───── Input for this task ─────

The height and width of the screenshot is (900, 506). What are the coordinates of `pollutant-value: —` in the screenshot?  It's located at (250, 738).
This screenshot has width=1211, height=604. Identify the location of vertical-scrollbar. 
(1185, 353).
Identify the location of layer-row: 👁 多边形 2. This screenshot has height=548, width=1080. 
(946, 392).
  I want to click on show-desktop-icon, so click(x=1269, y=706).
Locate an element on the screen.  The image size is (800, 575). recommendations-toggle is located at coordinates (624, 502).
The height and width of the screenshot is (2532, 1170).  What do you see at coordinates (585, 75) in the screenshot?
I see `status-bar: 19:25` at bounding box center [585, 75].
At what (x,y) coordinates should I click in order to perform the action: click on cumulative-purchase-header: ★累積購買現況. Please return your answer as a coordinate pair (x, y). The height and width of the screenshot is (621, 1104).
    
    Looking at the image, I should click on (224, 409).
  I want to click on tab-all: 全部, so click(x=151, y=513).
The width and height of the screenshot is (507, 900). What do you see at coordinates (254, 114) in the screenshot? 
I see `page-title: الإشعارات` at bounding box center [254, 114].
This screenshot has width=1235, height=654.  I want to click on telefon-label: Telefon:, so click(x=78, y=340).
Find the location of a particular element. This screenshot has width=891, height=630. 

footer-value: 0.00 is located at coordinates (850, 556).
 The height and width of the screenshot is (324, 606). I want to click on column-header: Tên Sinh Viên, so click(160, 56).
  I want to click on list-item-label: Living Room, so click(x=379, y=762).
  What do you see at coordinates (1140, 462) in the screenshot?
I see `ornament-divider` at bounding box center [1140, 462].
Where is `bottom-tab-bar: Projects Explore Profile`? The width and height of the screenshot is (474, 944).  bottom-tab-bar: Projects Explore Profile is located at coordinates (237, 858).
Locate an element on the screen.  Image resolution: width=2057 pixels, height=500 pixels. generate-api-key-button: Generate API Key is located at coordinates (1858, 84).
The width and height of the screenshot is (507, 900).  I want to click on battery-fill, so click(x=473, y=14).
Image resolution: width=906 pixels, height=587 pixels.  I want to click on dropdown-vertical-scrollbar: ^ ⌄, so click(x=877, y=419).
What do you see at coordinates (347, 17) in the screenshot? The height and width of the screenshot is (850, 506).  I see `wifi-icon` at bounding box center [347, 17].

─────

Action item: Convert the material above into a JSON list of strings with one string per line, leaving out any blank lines.

Result of the task:
[
  "The height and width of the screenshot is (900, 506). What are the coordinates of `pollutant-value: —` in the screenshot?  It's located at (250, 738).",
  "This screenshot has width=1211, height=604. Identify the location of vertical-scrollbar. ",
  "(1185, 353).",
  "Identify the location of layer-row: 👁 多边形 2. This screenshot has height=548, width=1080. ",
  "(946, 392).",
  "  I want to click on show-desktop-icon, so click(x=1269, y=706).",
  "Locate an element on the screen.  The image size is (800, 575). recommendations-toggle is located at coordinates (624, 502).",
  "The height and width of the screenshot is (2532, 1170).  What do you see at coordinates (585, 75) in the screenshot?",
  "I see `status-bar: 19:25` at bounding box center [585, 75].",
  "At what (x,y) coordinates should I click in order to perform the action: click on cumulative-purchase-header: ★累積購買現況. Please return your answer as a coordinate pair (x, y). The height and width of the screenshot is (621, 1104).",
  "    Looking at the image, I should click on (224, 409).",
  "  I want to click on tab-all: 全部, so click(x=151, y=513).",
  "The width and height of the screenshot is (507, 900). What do you see at coordinates (254, 114) in the screenshot? ",
  "I see `page-title: الإشعارات` at bounding box center [254, 114].",
  "This screenshot has width=1235, height=654.  I want to click on telefon-label: Telefon:, so click(x=78, y=340).",
  "Find the location of a particular element. This screenshot has width=891, height=630. ",
  "footer-value: 0.00 is located at coordinates (850, 556).",
  " The height and width of the screenshot is (324, 606). I want to click on column-header: Tên Sinh Viên, so click(160, 56).",
  "  I want to click on list-item-label: Living Room, so click(x=379, y=762).",
  "  What do you see at coordinates (1140, 462) in the screenshot?",
  "I see `ornament-divider` at bounding box center [1140, 462].",
  "Where is `bottom-tab-bar: Projects Explore Profile`? The width and height of the screenshot is (474, 944).  bottom-tab-bar: Projects Explore Profile is located at coordinates (237, 858).",
  "Locate an element on the screen.  Image resolution: width=2057 pixels, height=500 pixels. generate-api-key-button: Generate API Key is located at coordinates (1858, 84).",
  "The width and height of the screenshot is (507, 900).  I want to click on battery-fill, so click(x=473, y=14).",
  "Image resolution: width=906 pixels, height=587 pixels.  I want to click on dropdown-vertical-scrollbar: ^ ⌄, so click(x=877, y=419).",
  "What do you see at coordinates (347, 17) in the screenshot? The height and width of the screenshot is (850, 506).  I see `wifi-icon` at bounding box center [347, 17]."
]